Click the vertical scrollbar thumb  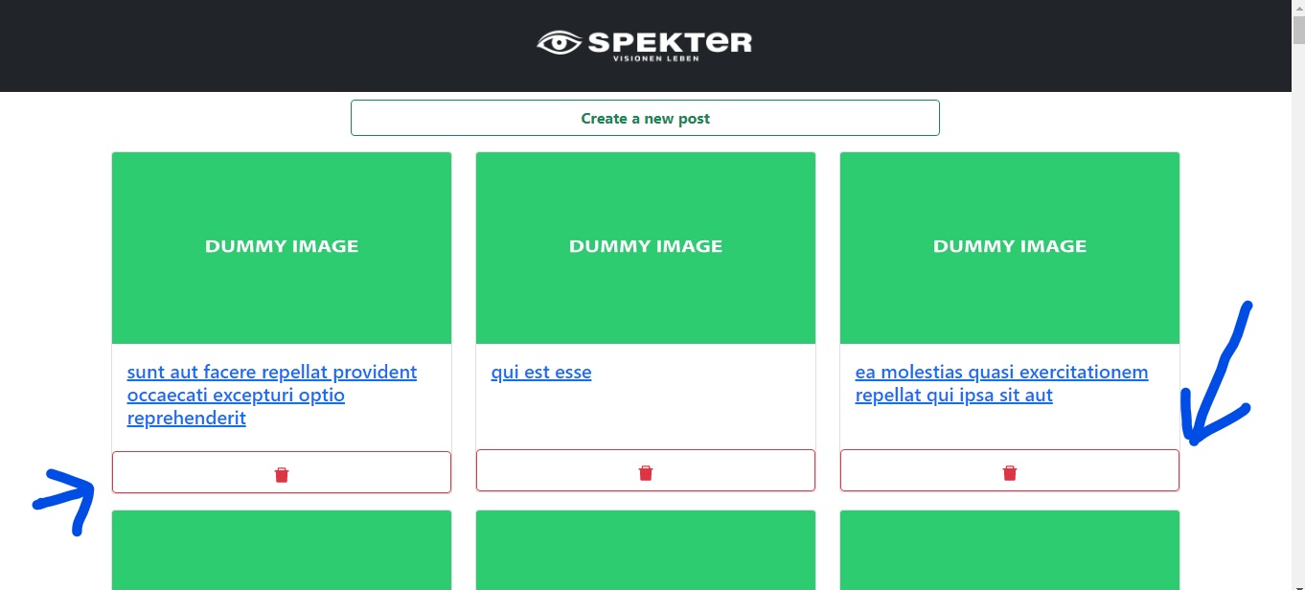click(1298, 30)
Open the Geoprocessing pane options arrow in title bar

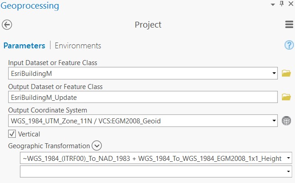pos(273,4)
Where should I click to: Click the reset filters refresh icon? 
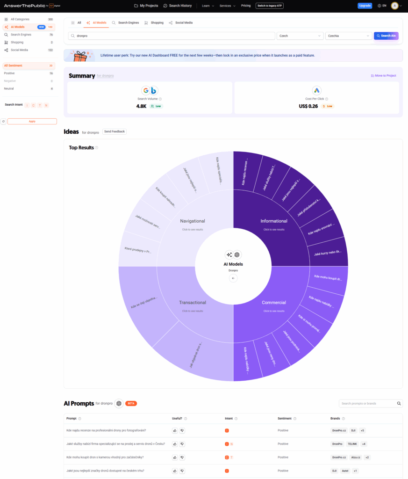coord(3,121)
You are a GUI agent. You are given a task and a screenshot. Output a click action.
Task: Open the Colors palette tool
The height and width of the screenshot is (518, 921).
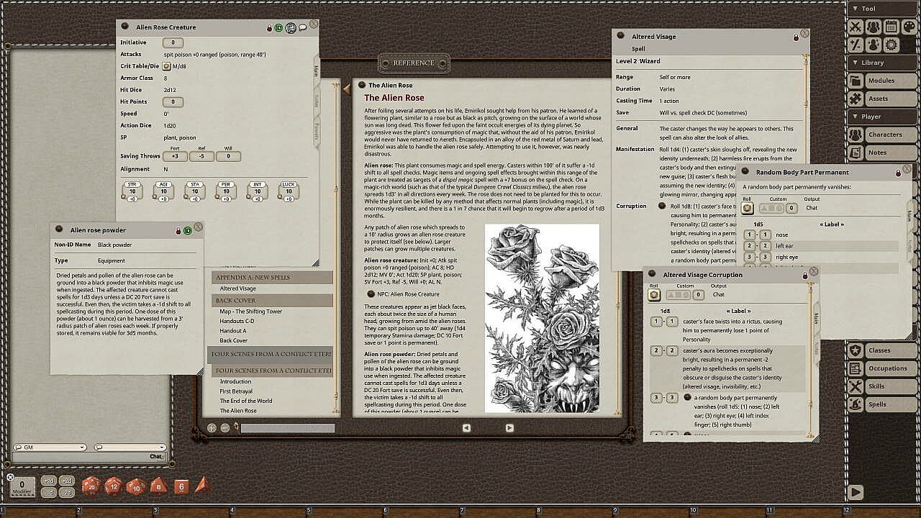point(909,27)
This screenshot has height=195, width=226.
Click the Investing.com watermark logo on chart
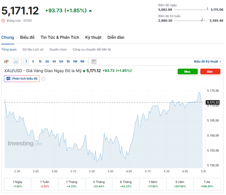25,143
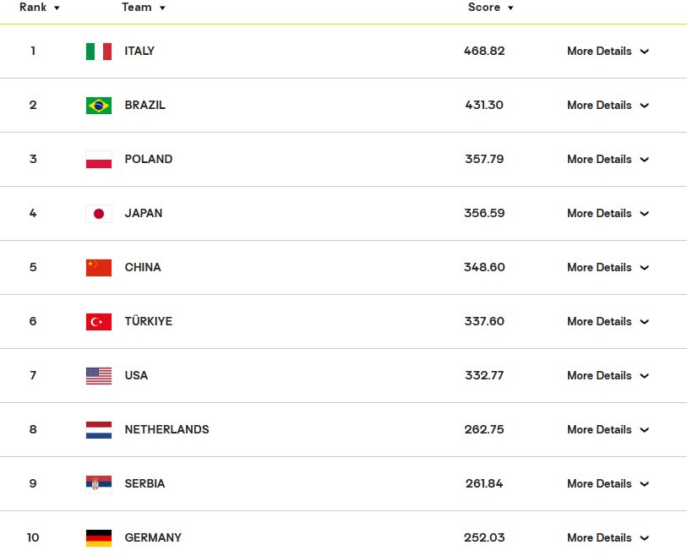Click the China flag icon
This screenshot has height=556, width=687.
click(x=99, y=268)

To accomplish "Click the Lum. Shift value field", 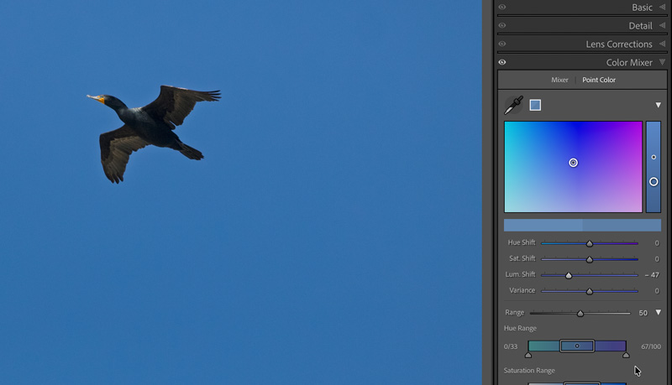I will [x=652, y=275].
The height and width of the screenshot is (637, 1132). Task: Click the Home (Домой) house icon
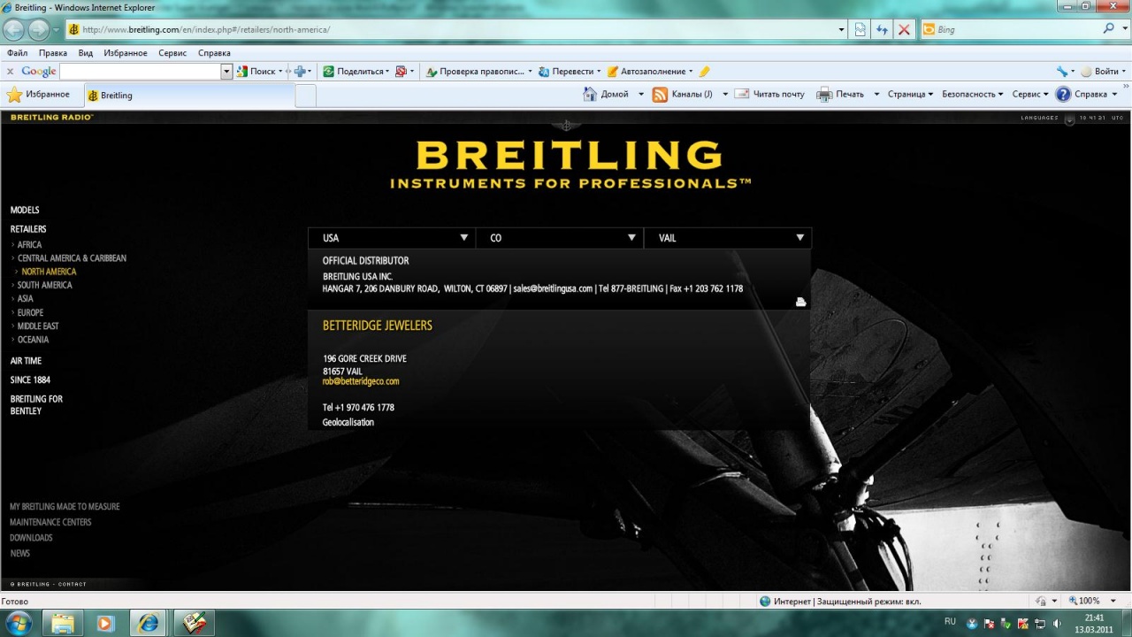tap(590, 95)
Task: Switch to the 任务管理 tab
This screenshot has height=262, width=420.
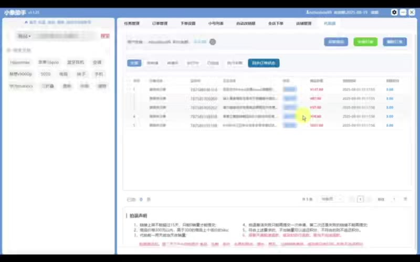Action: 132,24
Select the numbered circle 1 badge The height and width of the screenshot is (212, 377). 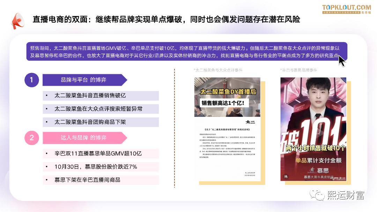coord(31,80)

-*-*-

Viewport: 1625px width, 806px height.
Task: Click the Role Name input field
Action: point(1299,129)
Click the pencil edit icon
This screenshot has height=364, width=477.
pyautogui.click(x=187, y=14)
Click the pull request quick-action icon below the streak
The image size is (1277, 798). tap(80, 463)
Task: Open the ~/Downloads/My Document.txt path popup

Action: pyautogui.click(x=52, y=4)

-*-*-

Rewrite the listing lines as a numbered list, starting at the line containing "Viewport: 1625px width, 806px height." and ending at the line containing "Action: pyautogui.click(x=52, y=4)", with blank lines omitted.

Expected output:
1. Viewport: 1625px width, 806px height.
2. Task: Click the Role Name input field
3. Action: point(1299,129)
4. Click the pencil edit icon
5. This screenshot has height=364, width=477.
6. pyautogui.click(x=187, y=14)
7. Click the pull request quick-action icon below the streak
8. The image size is (1277, 798). tap(80, 463)
9. Task: Open the ~/Downloads/My Document.txt path popup
10. Action: pyautogui.click(x=52, y=4)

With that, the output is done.